Una stella non svanisce tranquillamente quando detona. Al suo picco, una supernova può apparire circa 3.000 milioni di volte più luminosa del Sole se i due fossero posti alla stessa distanza da un osservatore – un lampo violento abbastanza da essere tracciato da altre galassie per mesi.

Gli astronomi ordinano queste esplosioni in due grandi famiglie: alcune provengono dalla ricaccensione improvvisa e incontrollata di un nucleo stellare esaurito chiamato nana bianca, mentre altre segnano il collasso finale del nucleo di una stella massiccia. Entrambi i processi finiscono allo stesso modo, in un'esplosione che semina lo spazio con nuovi elementi e spesso lascia dietro di sé un cadavere strano e compatto.

Quello che segue non è lo schema generale che ogni articolo ripete. È una serie di numeri specifici e documentati: quanto velocemente i detriti volano, quanto lontano i più deboli sono stati misurati, e cosa è stato effettivamente trovato nascosto nei resti.

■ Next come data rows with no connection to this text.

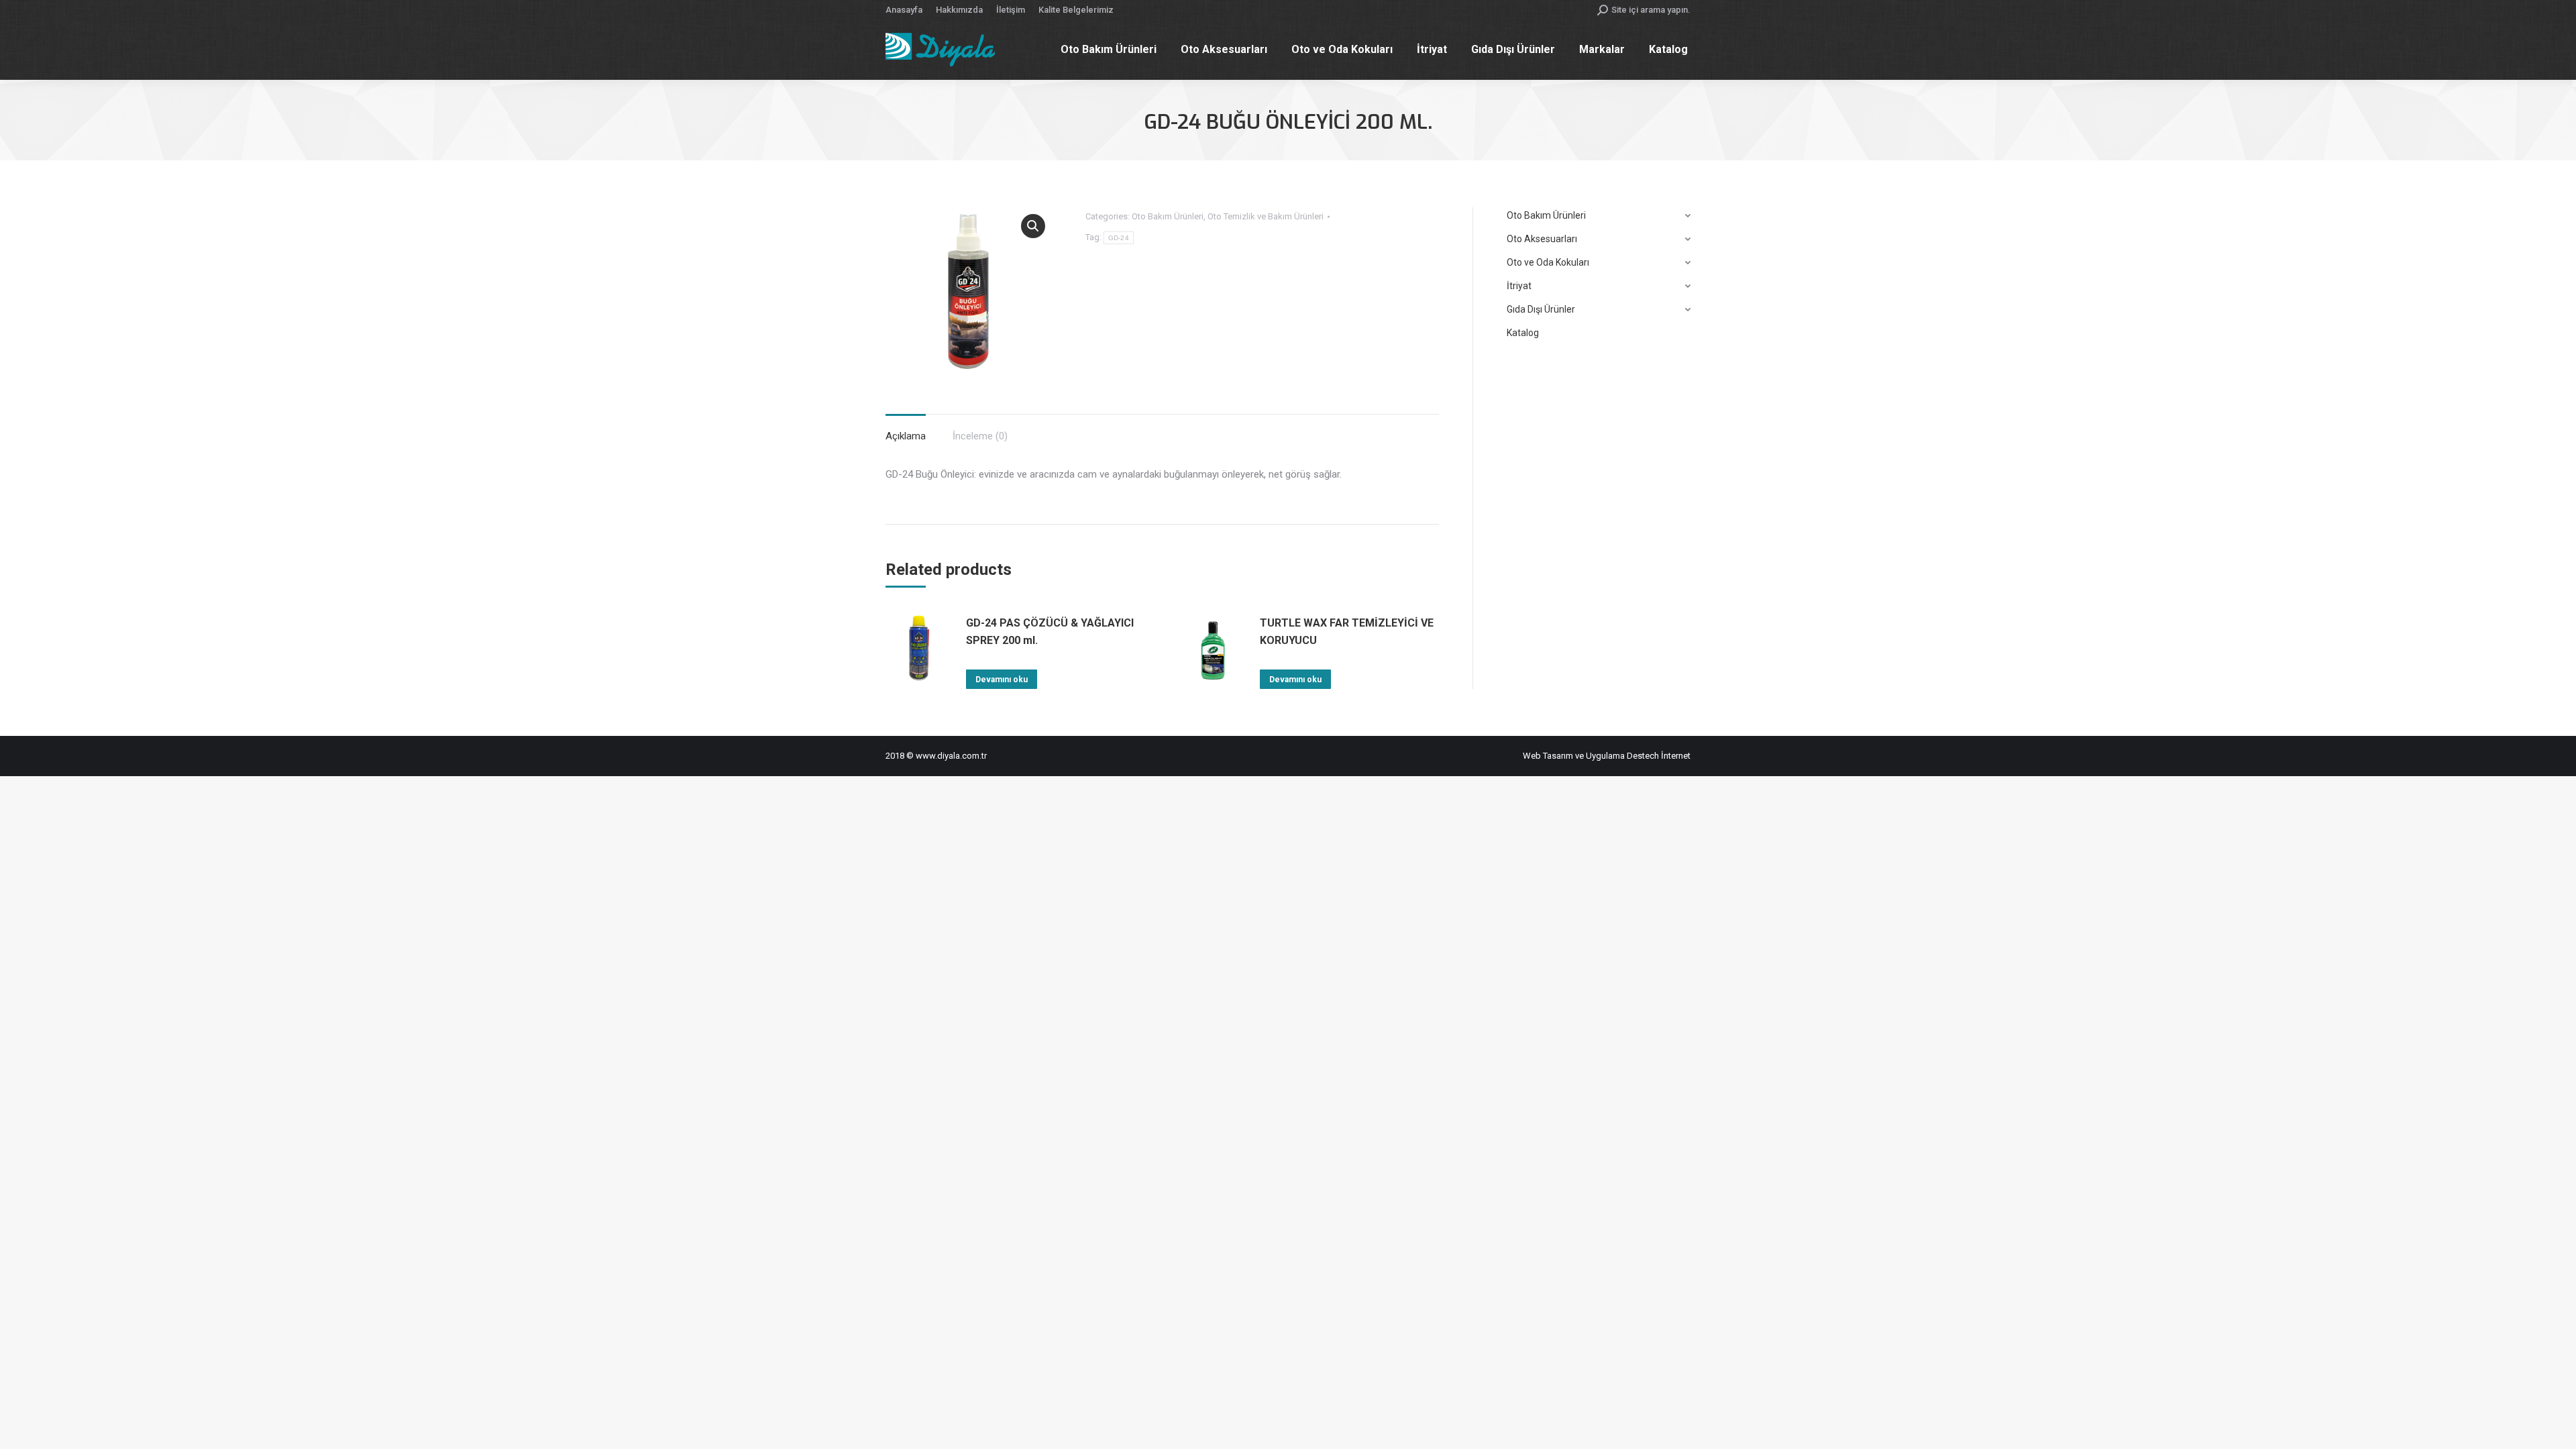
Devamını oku (1001, 679)
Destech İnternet (1658, 756)
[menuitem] (903, 9)
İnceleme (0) (980, 436)
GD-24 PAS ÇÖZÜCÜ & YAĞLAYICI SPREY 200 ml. (1050, 631)
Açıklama (905, 436)
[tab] (905, 429)
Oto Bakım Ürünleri (1167, 216)
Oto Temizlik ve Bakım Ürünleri (1266, 216)
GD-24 (1119, 237)
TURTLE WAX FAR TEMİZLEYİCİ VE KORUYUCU (1347, 631)
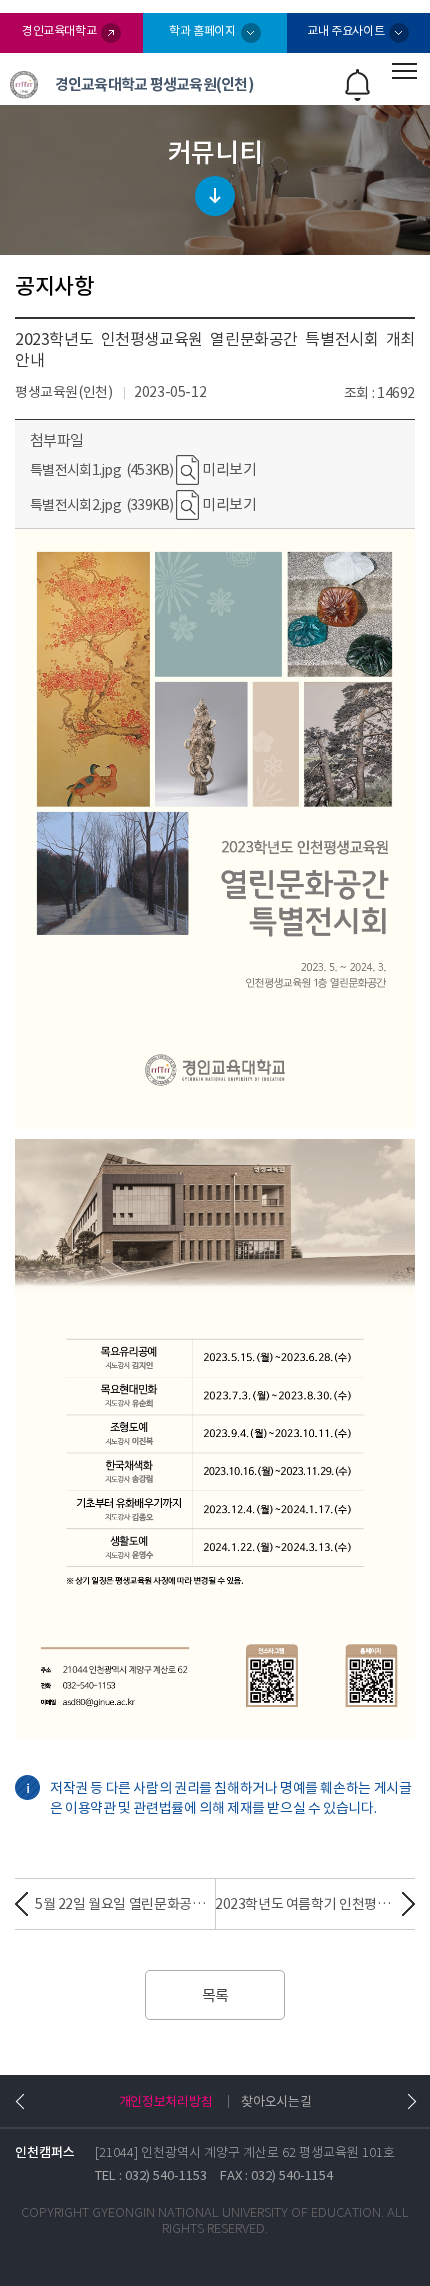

Come una nana bianca incontrollata detona

Una nana bianca è un nucleo stellare esaurito così denso che solo la pressione degli elettroni la impedisce di collassare ulteriormente. Se lentamente assorbe gas da una stella compagna, la sua massa può avvicinarsi al limite di Chandrasekhar, circa 1,44 volte la massa del Sole – il punto oltre il quale la pressione di degenerazione degli elettroni non può più tenere la stella contro la sua stessa gravità.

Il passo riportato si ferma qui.